Rather than agreeing to some Democratic senators’ demands for full access to the classified legal memos on the targeted killing program, Obama administration officials are negotiating with Republicans to provide more information on the lethal attack last year on the American diplomatic compound in Benghazi, Libya, according to three Congressional staff members.
The strategy is intended to produce a bipartisan majority vote for Mr. Brennan in the Senate Intelligence Committee without giving its members seven additional legal opinions on targeted killing sought by senators and while protecting what the White House views as the confidentiality of the Justice Department’s legal advice to the president.
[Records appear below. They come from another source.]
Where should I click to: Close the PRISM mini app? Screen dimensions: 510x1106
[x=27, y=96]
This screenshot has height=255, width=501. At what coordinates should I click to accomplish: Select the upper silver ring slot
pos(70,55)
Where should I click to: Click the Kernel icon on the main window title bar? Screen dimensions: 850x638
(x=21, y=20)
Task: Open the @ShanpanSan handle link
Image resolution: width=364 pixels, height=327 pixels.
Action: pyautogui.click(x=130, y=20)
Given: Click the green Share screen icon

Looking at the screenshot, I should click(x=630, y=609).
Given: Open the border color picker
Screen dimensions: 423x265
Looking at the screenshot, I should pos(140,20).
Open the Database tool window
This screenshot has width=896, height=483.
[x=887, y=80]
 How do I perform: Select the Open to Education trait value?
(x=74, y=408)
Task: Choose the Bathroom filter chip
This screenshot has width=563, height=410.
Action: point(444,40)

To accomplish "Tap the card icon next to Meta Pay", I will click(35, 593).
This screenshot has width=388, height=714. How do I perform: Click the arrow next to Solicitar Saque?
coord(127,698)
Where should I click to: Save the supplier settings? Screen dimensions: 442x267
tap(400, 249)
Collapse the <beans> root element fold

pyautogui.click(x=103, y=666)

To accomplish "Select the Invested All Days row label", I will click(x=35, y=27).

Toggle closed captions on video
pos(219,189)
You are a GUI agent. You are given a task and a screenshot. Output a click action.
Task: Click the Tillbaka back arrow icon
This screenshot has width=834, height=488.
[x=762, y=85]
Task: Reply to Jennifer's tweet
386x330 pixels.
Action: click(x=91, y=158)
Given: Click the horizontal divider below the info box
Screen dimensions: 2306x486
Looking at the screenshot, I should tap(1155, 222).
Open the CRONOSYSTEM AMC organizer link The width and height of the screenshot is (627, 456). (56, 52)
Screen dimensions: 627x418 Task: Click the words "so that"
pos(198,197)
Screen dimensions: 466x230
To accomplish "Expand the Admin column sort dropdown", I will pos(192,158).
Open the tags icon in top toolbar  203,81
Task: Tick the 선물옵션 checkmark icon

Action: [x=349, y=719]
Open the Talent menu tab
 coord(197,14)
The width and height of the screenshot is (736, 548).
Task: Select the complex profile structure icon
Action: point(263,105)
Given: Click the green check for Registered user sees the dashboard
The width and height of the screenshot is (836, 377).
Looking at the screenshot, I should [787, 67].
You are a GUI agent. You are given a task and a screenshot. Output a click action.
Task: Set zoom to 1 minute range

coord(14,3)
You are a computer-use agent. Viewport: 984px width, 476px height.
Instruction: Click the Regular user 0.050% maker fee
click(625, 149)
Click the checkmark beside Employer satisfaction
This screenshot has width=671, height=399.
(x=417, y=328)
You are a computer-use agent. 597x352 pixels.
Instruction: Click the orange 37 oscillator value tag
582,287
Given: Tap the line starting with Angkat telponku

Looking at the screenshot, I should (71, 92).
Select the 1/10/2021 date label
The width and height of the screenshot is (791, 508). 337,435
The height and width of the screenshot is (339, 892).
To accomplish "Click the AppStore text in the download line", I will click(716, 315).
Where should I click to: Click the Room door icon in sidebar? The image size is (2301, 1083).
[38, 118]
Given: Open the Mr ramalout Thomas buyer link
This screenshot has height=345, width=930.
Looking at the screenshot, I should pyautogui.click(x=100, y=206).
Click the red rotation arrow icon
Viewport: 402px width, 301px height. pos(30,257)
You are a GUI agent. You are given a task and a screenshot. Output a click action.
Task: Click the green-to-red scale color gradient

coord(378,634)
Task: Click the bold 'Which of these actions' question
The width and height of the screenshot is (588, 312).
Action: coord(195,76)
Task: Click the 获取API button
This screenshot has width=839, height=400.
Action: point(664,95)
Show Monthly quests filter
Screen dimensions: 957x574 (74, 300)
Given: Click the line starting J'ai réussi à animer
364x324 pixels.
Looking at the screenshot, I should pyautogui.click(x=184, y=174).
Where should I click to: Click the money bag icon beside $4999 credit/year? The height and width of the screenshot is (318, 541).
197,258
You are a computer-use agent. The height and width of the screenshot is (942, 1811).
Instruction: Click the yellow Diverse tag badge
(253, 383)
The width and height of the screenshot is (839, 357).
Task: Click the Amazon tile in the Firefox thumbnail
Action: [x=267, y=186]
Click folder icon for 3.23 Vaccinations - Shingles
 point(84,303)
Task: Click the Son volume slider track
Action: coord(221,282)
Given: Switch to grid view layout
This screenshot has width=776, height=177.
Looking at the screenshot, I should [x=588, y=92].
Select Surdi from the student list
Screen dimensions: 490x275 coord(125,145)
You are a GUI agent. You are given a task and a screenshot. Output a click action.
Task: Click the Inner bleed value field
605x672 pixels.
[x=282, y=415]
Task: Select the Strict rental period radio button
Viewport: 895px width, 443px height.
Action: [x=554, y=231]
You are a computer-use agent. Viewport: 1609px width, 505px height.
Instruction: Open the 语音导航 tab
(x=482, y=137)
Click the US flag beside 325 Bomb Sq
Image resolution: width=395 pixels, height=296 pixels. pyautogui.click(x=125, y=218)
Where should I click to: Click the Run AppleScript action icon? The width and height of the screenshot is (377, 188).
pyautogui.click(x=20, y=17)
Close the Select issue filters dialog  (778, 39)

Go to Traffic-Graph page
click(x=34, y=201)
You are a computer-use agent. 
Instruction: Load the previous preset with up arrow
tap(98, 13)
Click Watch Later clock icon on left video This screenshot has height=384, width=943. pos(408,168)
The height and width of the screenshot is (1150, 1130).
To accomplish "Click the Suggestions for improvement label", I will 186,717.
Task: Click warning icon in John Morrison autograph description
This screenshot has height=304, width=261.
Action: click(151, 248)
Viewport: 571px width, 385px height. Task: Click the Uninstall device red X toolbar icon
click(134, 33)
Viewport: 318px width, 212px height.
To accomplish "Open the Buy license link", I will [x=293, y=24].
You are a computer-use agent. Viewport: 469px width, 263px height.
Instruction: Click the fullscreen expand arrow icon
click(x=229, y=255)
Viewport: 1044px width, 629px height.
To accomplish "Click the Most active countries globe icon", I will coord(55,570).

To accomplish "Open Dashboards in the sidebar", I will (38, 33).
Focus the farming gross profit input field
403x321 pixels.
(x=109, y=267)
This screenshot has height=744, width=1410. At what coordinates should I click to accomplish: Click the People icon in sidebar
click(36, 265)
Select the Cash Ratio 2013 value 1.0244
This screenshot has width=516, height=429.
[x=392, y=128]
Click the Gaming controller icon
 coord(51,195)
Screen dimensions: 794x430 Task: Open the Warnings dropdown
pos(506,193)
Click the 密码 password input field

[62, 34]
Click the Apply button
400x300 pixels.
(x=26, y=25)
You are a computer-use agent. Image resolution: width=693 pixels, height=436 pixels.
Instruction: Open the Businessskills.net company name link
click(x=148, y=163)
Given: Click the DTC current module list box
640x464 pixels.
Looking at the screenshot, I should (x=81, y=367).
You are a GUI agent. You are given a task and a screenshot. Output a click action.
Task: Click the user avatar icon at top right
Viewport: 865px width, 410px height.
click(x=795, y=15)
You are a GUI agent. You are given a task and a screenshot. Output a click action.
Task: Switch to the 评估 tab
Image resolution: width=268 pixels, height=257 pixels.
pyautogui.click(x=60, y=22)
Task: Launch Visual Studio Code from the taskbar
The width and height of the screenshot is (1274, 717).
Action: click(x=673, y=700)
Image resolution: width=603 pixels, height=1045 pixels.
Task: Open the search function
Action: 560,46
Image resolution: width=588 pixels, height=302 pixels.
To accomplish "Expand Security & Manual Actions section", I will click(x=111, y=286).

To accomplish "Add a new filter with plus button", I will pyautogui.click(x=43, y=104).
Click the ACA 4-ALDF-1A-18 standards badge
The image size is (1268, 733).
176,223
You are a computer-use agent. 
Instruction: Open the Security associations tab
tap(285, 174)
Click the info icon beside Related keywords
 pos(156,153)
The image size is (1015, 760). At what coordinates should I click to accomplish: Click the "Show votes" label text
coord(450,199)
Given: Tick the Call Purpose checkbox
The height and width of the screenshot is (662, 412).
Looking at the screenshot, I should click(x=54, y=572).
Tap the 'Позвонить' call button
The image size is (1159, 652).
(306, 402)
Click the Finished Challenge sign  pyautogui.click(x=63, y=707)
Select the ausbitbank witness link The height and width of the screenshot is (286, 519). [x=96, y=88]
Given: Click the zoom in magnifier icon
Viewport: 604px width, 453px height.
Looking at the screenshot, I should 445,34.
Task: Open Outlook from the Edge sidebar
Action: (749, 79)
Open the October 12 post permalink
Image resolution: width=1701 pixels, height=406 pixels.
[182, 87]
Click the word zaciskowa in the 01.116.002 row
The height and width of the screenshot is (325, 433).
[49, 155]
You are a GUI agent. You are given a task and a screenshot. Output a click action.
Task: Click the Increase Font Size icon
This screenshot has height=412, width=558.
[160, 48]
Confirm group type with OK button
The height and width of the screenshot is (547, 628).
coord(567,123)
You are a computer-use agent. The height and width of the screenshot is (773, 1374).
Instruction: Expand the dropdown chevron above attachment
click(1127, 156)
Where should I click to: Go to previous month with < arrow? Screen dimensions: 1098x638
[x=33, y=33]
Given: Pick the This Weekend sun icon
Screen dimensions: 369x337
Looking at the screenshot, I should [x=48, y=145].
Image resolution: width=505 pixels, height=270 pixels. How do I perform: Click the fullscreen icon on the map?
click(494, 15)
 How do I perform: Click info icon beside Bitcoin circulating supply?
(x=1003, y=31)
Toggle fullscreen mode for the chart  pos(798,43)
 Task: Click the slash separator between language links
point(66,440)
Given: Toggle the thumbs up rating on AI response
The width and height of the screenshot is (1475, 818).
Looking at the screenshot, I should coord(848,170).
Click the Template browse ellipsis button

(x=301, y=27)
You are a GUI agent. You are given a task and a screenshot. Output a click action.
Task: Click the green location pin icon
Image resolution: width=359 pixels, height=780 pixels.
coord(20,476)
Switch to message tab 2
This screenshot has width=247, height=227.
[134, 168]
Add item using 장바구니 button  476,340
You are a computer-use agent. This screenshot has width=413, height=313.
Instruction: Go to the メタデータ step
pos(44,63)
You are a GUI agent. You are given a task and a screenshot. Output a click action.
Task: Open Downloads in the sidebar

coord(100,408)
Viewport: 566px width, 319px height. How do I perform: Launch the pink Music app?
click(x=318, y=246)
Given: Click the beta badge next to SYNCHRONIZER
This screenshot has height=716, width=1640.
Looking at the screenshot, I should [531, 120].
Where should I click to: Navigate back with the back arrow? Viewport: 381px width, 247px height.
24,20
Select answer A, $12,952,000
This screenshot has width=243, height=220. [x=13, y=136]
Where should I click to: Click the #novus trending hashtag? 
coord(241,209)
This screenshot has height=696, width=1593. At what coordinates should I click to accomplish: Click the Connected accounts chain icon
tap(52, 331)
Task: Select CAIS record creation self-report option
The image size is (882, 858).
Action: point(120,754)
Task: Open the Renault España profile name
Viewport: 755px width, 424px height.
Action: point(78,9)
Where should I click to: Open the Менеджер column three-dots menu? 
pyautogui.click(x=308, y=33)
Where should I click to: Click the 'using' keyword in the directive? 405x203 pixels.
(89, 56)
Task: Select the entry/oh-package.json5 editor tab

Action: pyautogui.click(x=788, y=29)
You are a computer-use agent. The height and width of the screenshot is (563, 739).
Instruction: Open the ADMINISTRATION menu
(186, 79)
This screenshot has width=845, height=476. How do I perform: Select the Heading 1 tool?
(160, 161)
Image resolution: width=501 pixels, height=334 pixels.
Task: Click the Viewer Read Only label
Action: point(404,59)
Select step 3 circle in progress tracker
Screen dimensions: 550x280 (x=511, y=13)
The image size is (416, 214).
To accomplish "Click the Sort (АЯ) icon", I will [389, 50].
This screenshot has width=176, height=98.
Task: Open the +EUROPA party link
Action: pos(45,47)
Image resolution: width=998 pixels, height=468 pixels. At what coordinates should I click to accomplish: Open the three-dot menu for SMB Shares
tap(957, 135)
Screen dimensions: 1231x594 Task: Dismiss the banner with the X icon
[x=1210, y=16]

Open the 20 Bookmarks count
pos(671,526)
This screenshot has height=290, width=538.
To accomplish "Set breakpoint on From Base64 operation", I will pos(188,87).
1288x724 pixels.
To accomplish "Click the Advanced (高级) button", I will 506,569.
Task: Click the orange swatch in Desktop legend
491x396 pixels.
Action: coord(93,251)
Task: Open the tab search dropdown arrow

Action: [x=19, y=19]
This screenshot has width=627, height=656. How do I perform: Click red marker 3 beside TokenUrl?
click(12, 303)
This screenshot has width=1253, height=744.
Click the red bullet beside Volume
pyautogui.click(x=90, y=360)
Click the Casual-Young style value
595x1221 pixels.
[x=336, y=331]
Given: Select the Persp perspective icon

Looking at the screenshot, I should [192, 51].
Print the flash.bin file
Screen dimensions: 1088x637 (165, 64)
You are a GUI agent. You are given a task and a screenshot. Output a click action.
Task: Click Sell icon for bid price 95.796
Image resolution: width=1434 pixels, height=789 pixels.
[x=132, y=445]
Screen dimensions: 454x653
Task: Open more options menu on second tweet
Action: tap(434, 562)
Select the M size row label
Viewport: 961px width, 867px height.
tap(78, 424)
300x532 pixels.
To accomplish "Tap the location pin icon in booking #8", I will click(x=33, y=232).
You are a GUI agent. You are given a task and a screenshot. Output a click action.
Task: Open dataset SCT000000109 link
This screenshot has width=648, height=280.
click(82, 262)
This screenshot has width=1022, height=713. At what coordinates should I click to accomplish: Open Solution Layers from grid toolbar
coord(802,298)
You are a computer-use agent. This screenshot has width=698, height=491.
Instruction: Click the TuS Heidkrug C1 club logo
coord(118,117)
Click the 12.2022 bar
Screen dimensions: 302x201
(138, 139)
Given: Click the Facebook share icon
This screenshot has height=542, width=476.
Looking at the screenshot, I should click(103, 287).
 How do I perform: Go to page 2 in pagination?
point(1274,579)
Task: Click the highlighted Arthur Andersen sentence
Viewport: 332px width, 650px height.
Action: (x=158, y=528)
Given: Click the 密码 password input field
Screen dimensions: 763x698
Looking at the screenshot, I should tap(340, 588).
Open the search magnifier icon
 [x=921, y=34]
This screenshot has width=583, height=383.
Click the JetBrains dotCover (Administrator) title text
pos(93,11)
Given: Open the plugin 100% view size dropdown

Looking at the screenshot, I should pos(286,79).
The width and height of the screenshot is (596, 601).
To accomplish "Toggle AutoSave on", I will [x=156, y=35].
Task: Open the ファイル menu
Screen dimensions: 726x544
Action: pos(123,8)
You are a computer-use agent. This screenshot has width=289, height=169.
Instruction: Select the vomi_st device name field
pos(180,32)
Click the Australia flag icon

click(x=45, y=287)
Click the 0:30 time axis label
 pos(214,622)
The administration is currently in discussions with Republican members of the Intelligence Committee about providing the trail of e-mails that were the basis of “talking points” from the intelligence agencies regarding the Sept. 11 attack in Benghazi, which killed the American ambassador to Libya, J. Christopher Stevens, and three other Americans. Such a concession would probably win at least some Republican votes for Mr. Brennan.
I get that the Benghazi truther demands are, at this point, pointless. I get that the President would rather cede to a bunch of nutcases from the Republican party than Senators from his own party.
But what does it say that this information on targeted killing–which the Administration should provide to the intelligence Committees under the National Security Act, by law, in any case–is more precious than a bunch of partisan hackery the Republicans have been pursuing since September.
There must be some reason the Administration would rather kowtow to sensationalized requests from Republicans rather than commit to the transparency it’d take to get 2 Democrats and a Republican to vote for Brennan.
But no reason for doing so would be respectable.